| Exercise inputs |

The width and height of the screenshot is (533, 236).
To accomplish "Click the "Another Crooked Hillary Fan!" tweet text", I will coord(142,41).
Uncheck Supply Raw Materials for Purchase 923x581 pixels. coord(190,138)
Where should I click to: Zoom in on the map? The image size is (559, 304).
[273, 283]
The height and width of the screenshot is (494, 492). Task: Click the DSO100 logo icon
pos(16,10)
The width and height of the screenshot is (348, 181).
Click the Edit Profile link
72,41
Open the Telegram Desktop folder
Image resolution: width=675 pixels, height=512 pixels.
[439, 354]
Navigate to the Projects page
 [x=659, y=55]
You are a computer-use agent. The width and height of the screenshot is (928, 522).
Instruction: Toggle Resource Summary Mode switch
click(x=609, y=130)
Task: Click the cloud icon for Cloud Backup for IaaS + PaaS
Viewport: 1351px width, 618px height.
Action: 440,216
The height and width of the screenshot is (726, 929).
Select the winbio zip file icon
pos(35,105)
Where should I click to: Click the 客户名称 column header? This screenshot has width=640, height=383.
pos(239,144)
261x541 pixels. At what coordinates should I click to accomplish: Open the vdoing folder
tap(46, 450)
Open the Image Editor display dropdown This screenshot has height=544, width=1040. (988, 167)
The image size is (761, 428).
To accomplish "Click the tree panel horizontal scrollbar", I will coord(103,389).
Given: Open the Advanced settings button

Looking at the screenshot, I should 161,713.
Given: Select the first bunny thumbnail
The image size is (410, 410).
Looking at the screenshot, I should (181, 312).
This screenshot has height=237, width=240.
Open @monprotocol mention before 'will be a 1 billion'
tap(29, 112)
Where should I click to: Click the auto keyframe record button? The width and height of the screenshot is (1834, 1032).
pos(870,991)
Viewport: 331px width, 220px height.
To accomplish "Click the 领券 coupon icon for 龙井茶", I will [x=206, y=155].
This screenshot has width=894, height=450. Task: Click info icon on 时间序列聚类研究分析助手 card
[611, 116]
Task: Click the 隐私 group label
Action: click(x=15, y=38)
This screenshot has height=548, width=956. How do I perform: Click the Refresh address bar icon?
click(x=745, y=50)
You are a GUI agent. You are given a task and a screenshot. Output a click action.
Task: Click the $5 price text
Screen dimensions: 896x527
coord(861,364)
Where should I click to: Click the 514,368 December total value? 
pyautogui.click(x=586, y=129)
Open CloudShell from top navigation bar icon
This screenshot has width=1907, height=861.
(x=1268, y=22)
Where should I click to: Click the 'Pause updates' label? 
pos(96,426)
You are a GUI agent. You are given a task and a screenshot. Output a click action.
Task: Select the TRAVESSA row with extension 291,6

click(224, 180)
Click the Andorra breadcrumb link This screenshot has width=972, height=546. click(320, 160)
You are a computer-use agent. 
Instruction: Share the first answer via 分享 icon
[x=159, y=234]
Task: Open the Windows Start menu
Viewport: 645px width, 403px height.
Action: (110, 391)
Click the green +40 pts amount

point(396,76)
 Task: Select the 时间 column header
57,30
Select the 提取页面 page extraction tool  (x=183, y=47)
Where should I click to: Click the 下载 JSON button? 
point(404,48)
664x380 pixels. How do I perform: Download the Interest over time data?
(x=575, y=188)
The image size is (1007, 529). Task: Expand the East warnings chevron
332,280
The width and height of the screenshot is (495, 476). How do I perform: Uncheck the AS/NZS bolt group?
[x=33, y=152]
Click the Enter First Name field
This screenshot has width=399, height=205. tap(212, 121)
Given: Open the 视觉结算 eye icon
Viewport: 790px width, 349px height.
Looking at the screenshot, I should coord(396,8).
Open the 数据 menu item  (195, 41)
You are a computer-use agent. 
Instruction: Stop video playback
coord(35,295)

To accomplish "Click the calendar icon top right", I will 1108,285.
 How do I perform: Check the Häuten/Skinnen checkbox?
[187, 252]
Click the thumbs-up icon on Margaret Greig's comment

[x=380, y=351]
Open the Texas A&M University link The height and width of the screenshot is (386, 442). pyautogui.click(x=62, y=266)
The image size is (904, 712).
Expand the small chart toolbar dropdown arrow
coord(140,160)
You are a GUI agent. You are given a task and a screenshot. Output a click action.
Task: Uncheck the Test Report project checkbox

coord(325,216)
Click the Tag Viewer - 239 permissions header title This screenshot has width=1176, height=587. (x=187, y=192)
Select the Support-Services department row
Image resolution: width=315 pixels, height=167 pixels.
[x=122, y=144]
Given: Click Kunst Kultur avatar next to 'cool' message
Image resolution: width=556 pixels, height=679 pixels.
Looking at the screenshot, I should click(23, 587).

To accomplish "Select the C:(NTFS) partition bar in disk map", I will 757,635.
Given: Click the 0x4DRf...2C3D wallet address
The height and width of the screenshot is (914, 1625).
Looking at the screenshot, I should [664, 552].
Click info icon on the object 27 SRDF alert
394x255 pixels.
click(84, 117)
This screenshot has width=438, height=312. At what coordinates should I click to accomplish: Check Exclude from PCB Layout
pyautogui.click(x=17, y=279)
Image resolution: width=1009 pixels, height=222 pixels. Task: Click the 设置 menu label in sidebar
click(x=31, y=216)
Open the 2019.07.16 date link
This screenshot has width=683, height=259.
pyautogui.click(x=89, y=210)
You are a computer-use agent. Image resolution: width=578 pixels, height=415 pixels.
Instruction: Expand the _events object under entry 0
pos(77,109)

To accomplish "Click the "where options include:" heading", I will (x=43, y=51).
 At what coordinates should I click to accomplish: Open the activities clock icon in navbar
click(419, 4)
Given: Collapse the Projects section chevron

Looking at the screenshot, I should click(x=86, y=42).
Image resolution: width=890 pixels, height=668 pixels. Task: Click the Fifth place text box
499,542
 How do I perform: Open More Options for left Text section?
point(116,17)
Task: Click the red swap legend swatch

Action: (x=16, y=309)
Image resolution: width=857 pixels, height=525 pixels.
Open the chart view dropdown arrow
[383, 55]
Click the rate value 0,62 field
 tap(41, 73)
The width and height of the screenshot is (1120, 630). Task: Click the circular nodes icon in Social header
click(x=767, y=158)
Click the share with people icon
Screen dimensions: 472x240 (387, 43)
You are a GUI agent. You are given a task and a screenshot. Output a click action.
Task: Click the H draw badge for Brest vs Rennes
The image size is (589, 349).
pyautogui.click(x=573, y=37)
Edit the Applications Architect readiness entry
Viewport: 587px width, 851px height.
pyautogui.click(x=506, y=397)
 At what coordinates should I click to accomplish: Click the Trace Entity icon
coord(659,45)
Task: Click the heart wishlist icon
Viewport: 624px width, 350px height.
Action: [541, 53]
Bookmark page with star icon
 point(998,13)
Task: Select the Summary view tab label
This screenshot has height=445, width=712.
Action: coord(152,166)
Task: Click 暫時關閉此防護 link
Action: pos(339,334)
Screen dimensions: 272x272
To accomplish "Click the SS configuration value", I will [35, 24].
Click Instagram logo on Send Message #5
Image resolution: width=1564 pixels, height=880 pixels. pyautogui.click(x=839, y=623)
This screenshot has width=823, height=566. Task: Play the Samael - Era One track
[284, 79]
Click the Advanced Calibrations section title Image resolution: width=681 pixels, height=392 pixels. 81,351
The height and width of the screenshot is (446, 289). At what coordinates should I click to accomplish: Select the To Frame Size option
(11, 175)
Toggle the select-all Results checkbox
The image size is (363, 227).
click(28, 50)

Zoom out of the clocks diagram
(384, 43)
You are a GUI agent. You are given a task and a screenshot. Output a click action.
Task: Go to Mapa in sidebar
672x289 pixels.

| Exercise objective |
The entire listing above should be returned exactly as written.

| Output |
The width and height of the screenshot is (533, 236).
To accomplish "Click the "Another Crooked Hillary Fan!" tweet text", I will coord(142,41).
Uncheck Supply Raw Materials for Purchase 923x581 pixels. coord(190,138)
Where should I click to: Zoom in on the map? The image size is (559, 304).
[273, 283]
The height and width of the screenshot is (494, 492). Task: Click the DSO100 logo icon
pos(16,10)
The width and height of the screenshot is (348, 181).
Click the Edit Profile link
72,41
Open the Telegram Desktop folder
Image resolution: width=675 pixels, height=512 pixels.
[439, 354]
Navigate to the Projects page
 [x=659, y=55]
You are a computer-use agent. The width and height of the screenshot is (928, 522).
Instruction: Toggle Resource Summary Mode switch
click(x=609, y=130)
Task: Click the cloud icon for Cloud Backup for IaaS + PaaS
Viewport: 1351px width, 618px height.
Action: 440,216
The height and width of the screenshot is (726, 929).
Select the winbio zip file icon
pos(35,105)
Where should I click to: Click the 客户名称 column header? This screenshot has width=640, height=383.
pos(239,144)
261x541 pixels. At what coordinates should I click to accomplish: Open the vdoing folder
tap(46, 450)
Open the Image Editor display dropdown This screenshot has height=544, width=1040. (988, 167)
The image size is (761, 428).
To accomplish "Click the tree panel horizontal scrollbar", I will coord(103,389).
Given: Open the Advanced settings button

Looking at the screenshot, I should 161,713.
Given: Select the first bunny thumbnail
The image size is (410, 410).
Looking at the screenshot, I should (181, 312).
This screenshot has height=237, width=240.
Open @monprotocol mention before 'will be a 1 billion'
tap(29, 112)
Where should I click to: Click the auto keyframe record button? The width and height of the screenshot is (1834, 1032).
pos(870,991)
Viewport: 331px width, 220px height.
To accomplish "Click the 领券 coupon icon for 龙井茶", I will [x=206, y=155].
This screenshot has width=894, height=450. Task: Click info icon on 时间序列聚类研究分析助手 card
[611, 116]
Task: Click the 隐私 group label
Action: click(x=15, y=38)
This screenshot has height=548, width=956. How do I perform: Click the Refresh address bar icon?
click(x=745, y=50)
You are a GUI agent. You are given a task and a screenshot. Output a click action.
Task: Click the $5 price text
Screen dimensions: 896x527
coord(861,364)
Where should I click to: Click the 514,368 December total value? 
pyautogui.click(x=586, y=129)
Open CloudShell from top navigation bar icon
This screenshot has width=1907, height=861.
(x=1268, y=22)
Where should I click to: Click the 'Pause updates' label? 
pos(96,426)
You are a GUI agent. You are given a task and a screenshot. Output a click action.
Task: Select the TRAVESSA row with extension 291,6

click(224, 180)
Click the Andorra breadcrumb link This screenshot has width=972, height=546. click(320, 160)
You are a computer-use agent. 
Instruction: Share the first answer via 分享 icon
[x=159, y=234]
Task: Open the Windows Start menu
Viewport: 645px width, 403px height.
Action: (110, 391)
Click the green +40 pts amount

point(396,76)
 Task: Select the 时间 column header
57,30
Select the 提取页面 page extraction tool  (x=183, y=47)
Where should I click to: Click the 下载 JSON button? 
point(404,48)
664x380 pixels. How do I perform: Download the Interest over time data?
(x=575, y=188)
The image size is (1007, 529). Task: Expand the East warnings chevron
332,280
The width and height of the screenshot is (495, 476). How do I perform: Uncheck the AS/NZS bolt group?
[x=33, y=152]
Click the Enter First Name field
This screenshot has width=399, height=205. tap(212, 121)
Given: Open the 视觉结算 eye icon
Viewport: 790px width, 349px height.
Looking at the screenshot, I should coord(396,8).
Open the 数据 menu item  (195, 41)
You are a computer-use agent. 
Instruction: Stop video playback
coord(35,295)

To accomplish "Click the calendar icon top right", I will 1108,285.
 How do I perform: Check the Häuten/Skinnen checkbox?
[187, 252]
Click the thumbs-up icon on Margaret Greig's comment

[x=380, y=351]
Open the Texas A&M University link The height and width of the screenshot is (386, 442). pyautogui.click(x=62, y=266)
The image size is (904, 712).
Expand the small chart toolbar dropdown arrow
coord(140,160)
You are a GUI agent. You are given a task and a screenshot. Output a click action.
Task: Uncheck the Test Report project checkbox

coord(325,216)
Click the Tag Viewer - 239 permissions header title This screenshot has width=1176, height=587. (x=187, y=192)
Select the Support-Services department row
Image resolution: width=315 pixels, height=167 pixels.
[x=122, y=144]
Given: Click Kunst Kultur avatar next to 'cool' message
Image resolution: width=556 pixels, height=679 pixels.
Looking at the screenshot, I should click(23, 587).

To accomplish "Select the C:(NTFS) partition bar in disk map", I will 757,635.
Given: Click the 0x4DRf...2C3D wallet address
The height and width of the screenshot is (914, 1625).
Looking at the screenshot, I should [664, 552].
Click info icon on the object 27 SRDF alert
394x255 pixels.
click(84, 117)
This screenshot has width=438, height=312. At what coordinates should I click to accomplish: Check Exclude from PCB Layout
pyautogui.click(x=17, y=279)
Image resolution: width=1009 pixels, height=222 pixels. Task: Click the 设置 menu label in sidebar
click(x=31, y=216)
Open the 2019.07.16 date link
This screenshot has width=683, height=259.
pyautogui.click(x=89, y=210)
You are a computer-use agent. Image resolution: width=578 pixels, height=415 pixels.
Instruction: Expand the _events object under entry 0
pos(77,109)

To accomplish "Click the "where options include:" heading", I will (x=43, y=51).
 At what coordinates should I click to accomplish: Open the activities clock icon in navbar
click(419, 4)
Given: Collapse the Projects section chevron

Looking at the screenshot, I should click(x=86, y=42).
Image resolution: width=890 pixels, height=668 pixels. Task: Click the Fifth place text box
499,542
 How do I perform: Open More Options for left Text section?
point(116,17)
Task: Click the red swap legend swatch

Action: (x=16, y=309)
Image resolution: width=857 pixels, height=525 pixels.
Open the chart view dropdown arrow
[383, 55]
Click the rate value 0,62 field
 tap(41, 73)
The width and height of the screenshot is (1120, 630). Task: Click the circular nodes icon in Social header
click(x=767, y=158)
Click the share with people icon
Screen dimensions: 472x240 (387, 43)
You are a GUI agent. You are given a task and a screenshot. Output a click action.
Task: Click the H draw badge for Brest vs Rennes
The image size is (589, 349).
pyautogui.click(x=573, y=37)
Edit the Applications Architect readiness entry
Viewport: 587px width, 851px height.
pyautogui.click(x=506, y=397)
 At what coordinates should I click to accomplish: Click the Trace Entity icon
coord(659,45)
Task: Click the heart wishlist icon
Viewport: 624px width, 350px height.
Action: [541, 53]
Bookmark page with star icon
 point(998,13)
Task: Select the Summary view tab label
This screenshot has height=445, width=712.
Action: coord(152,166)
Task: Click 暫時關閉此防護 link
Action: pos(339,334)
Screen dimensions: 272x272
To accomplish "Click the SS configuration value", I will [35, 24].
Click Instagram logo on Send Message #5
Image resolution: width=1564 pixels, height=880 pixels. pyautogui.click(x=839, y=623)
This screenshot has width=823, height=566. Task: Play the Samael - Era One track
[284, 79]
Click the Advanced Calibrations section title Image resolution: width=681 pixels, height=392 pixels. 81,351
The height and width of the screenshot is (446, 289). At what coordinates should I click to accomplish: Select the To Frame Size option
(11, 175)
Toggle the select-all Results checkbox
The image size is (363, 227).
click(28, 50)

Zoom out of the clocks diagram
(384, 43)
You are a GUI agent. You are given a task and a screenshot. Output a click action.
Task: Go to Mapa in sidebar
672x289 pixels.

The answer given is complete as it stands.